Proving the Firehose: I Audited 2.9 Million Bluesky Messages and Found What the Relays Don't Show You

February 10, 2026

On February 9th, 2025, during Super Bowl LX, I ran an experiment. While my Ryzen 5 3600 hummed away running the Truth Engine, I wasn't watching the game. I was watching YouTube, listening to music, and occasionally glancing at terminal output as my system processed 1.5 million AT Protocol events in real-time.

The system was connected to one major relay and about 150 hand-picked PDS endpoints. It was deliberately constrained - a stress test to see if the architecture would hold under high traffic.

In one hour, it verified 3 million events.
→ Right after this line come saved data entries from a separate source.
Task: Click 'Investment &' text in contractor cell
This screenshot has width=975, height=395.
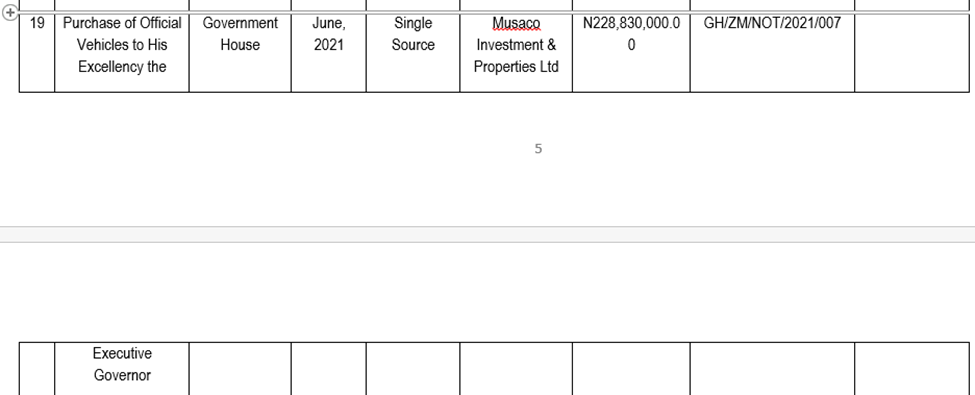Action: click(x=516, y=45)
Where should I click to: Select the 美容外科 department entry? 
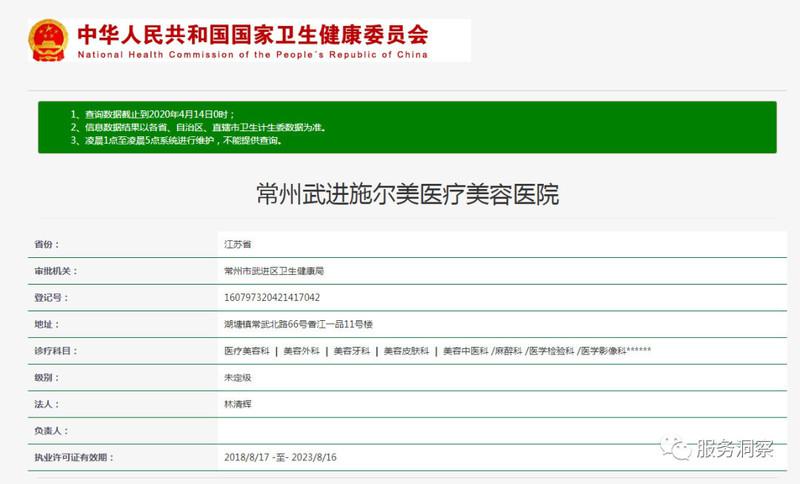click(x=301, y=351)
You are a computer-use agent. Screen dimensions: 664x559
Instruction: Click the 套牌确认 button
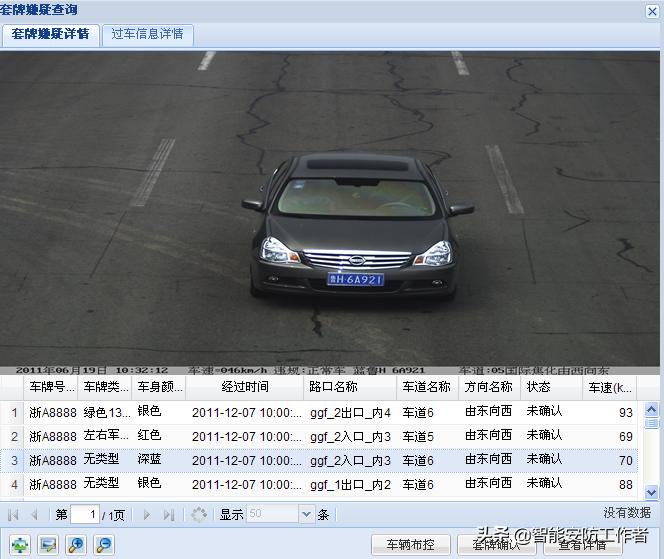[496, 545]
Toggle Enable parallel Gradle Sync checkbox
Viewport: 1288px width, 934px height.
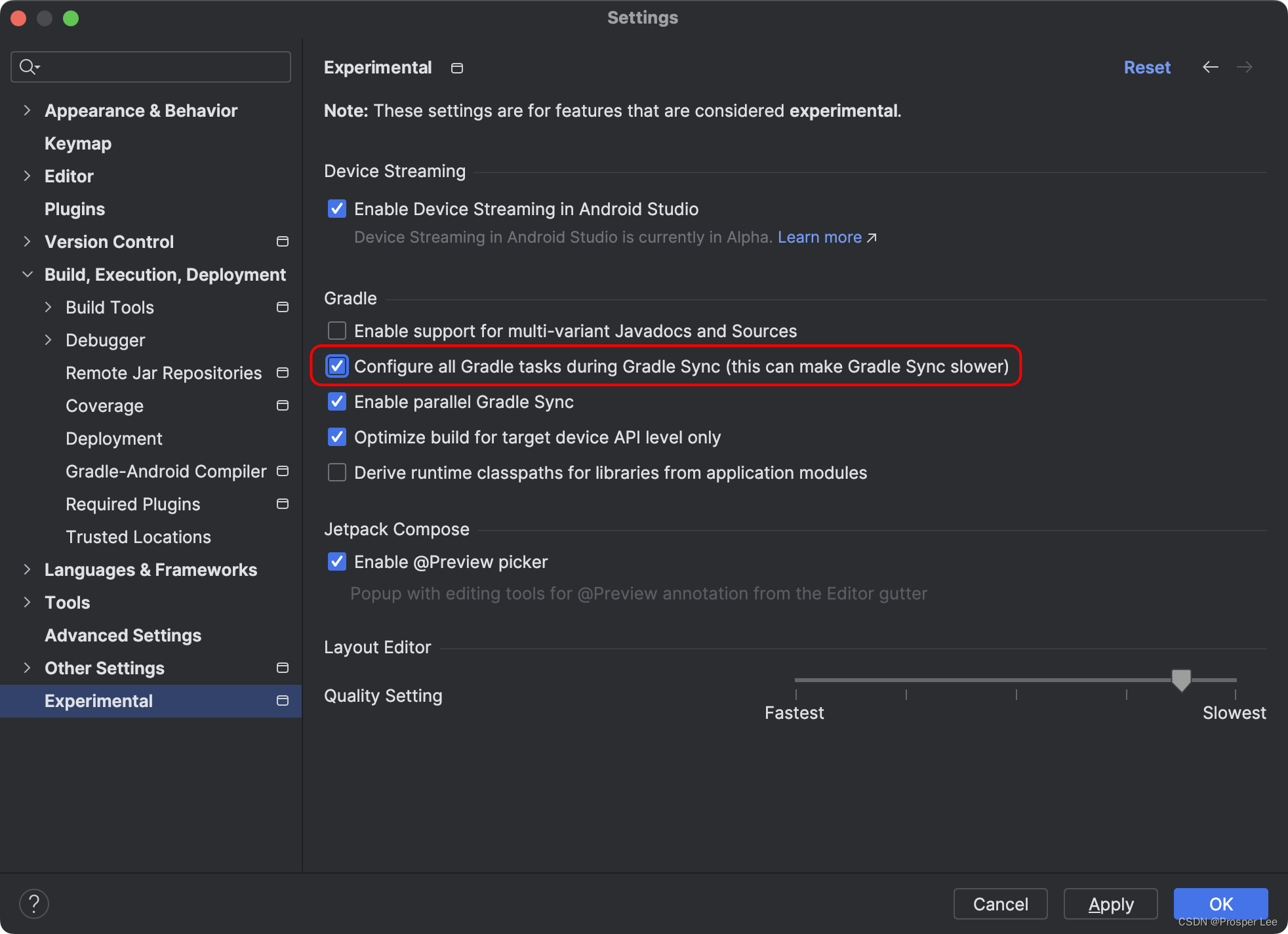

And it caught 151 discrepancies.

These were events my system saw directly from PDS endpoints that never appeared in the relay firehose - or at least, not within the 3-second window I was measuring. Posts, likes, blocks - all kinds of social activity that simply didn't make it through.

I was surprised. Not because I thought the system was perfect, but because I didn't expect to find anything concrete so quickly.

What I Thought I Knew

Before building the Truth Engine, I assumed the AT Protocol firehose was basically a dumb pipe - it aggregated events from PDS nodes and broadcast them. Simple aggregation, no editorial decisions.

Turns out I was wrong.

The firehose does a lot more than aggregate. It filters. It optimizes. It makes decisions about what to broadcast and when. Sometimes it "squashes" events - if a user blocks and immediately unblocks someone, those events might get collapsed or dropped entirely. I discovered this later through additional testing with a 5-minute observation window, where I found scattered likes, posts, and especially blocks being filtered out.

There's also entire categories of events that never make it through official relays. Take podping events - they're part of the AT Protocol network, but if you're listening to the official Bluesky relay, you'll never see them. They explicitly filter them out. Their documentation even mentions this.

Is this a bug? A feature? I genuinely don't know. My best guess is that it's a design decision to support their AppView infrastructure - if events that rapidly cancel each other out create backpressure in their ingest pipeline, squashing them makes sense for stability.

Should anyone care? Probably not, unless you're a weirdo like me who wants to see everything happening on the network.

But it's certainly interesting.

The 206ms Advantage

Here's where it gets technical: by connecting directly to PDS endpoints instead of going through a relay, the Truth Engine sees events 150-250ms faster during high-traffic periods.

I have terminal screenshots showing my system "winning" races against the official relay during the Super Bowl audit. When the relay's infrastructure is getting hammered during black swan events, that latency gap widens.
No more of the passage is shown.